Growers supported through visa extensions

By Country News

Temporary visa extensions will help Australian growers by allowing visa holders to work in agriculture until the coronavirus crisis passes.

The new amendment applies to the Pacific Labour Scheme, Seasonal Worker Program and working holiday makers.

Visa holders moving between regions for work are required to self-isolate for 14 days, or their visas will be cancelled.

Fruit Growers Victoria manager Michael Crisera said he welcomed the visa alteration.

“In regards to our apple, pear and stone fruit growers, we’re at the last four weeks of the season, so we should get through all right,” he said.

Mr Crisera said farmers would need to change the way they accommodate seasonal workers.

“Growers need to ensure backpackers do the 14-day isolation prior to leaving metropolitan areas for regional areas.

“A challenge will be accommodating backpackers who are normally in small spaces, they may need to be housed individually.”

Mr Crisera said the visa extensions would be useful for the end of April, as apple harvest comes to an end, pruning begins and workers move on to the Mildura region to pick citrus fruits.

Apple and Pear Australia chief executive officer Phil Turnbull said the decision reassured growers.

“This announcement provides needed certainty for our growers,” he said.

“They can now be confident they have the workforce to complete the harvest and to ensure quality fresh produce is available to consumers across Australia.”

Deputy Prime Minister Michael McCormack said it was vital for farmers to maximise economic returns.

“We are acting to enable seasonal workers to extend their stay and remain lawfully in Australia until they are able to return to their home countries,” Mr McCormack said.

“We can’t afford to see fruit rotting on trees and vines and vegetables left unpicked.”

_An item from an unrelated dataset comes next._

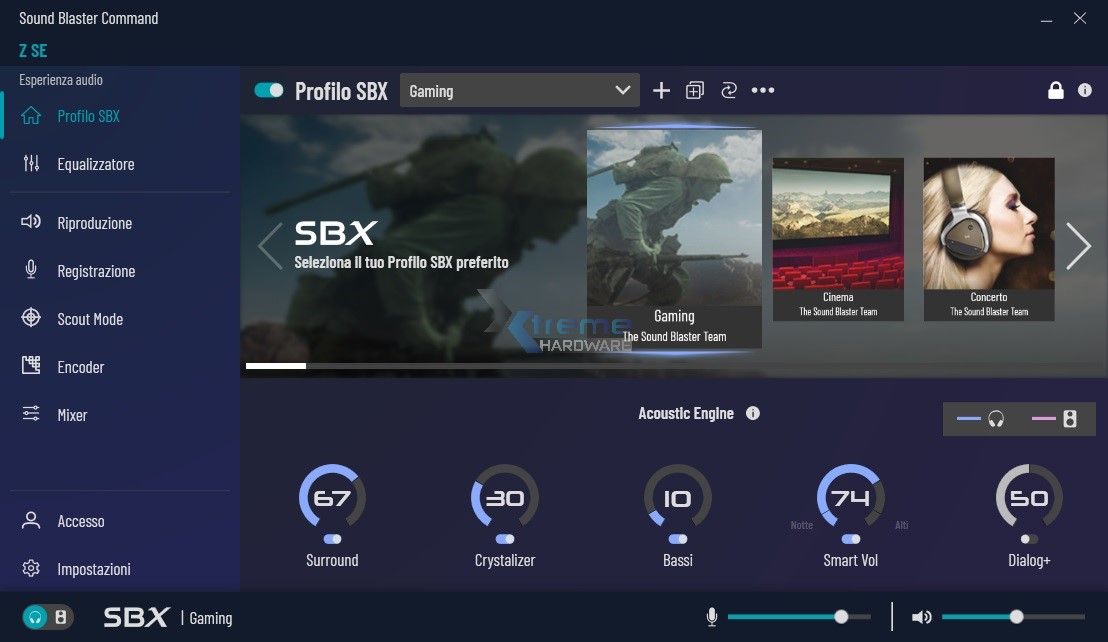Mute output via bottom speaker icon
1108x642 pixels.
921,617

Those on working holiday visas who have been laid off due to coronavirus and are unable to support themselves over the next six months have been urged to return home.

The state, territory and federal agriculture ministers discussed the issue of agricultural visa workers at a ministerial meeting on Tuesday, April 14.

Federal Agriculture Minister David Littleproud said he was grateful for the co-operation of each jurisdiction to put the measures into practice.

“While there will be variations between individual states and territories each accept their responsibility for implementing the National Cabinet decisions to ensure the health and safety of workers and regional communities,” he said.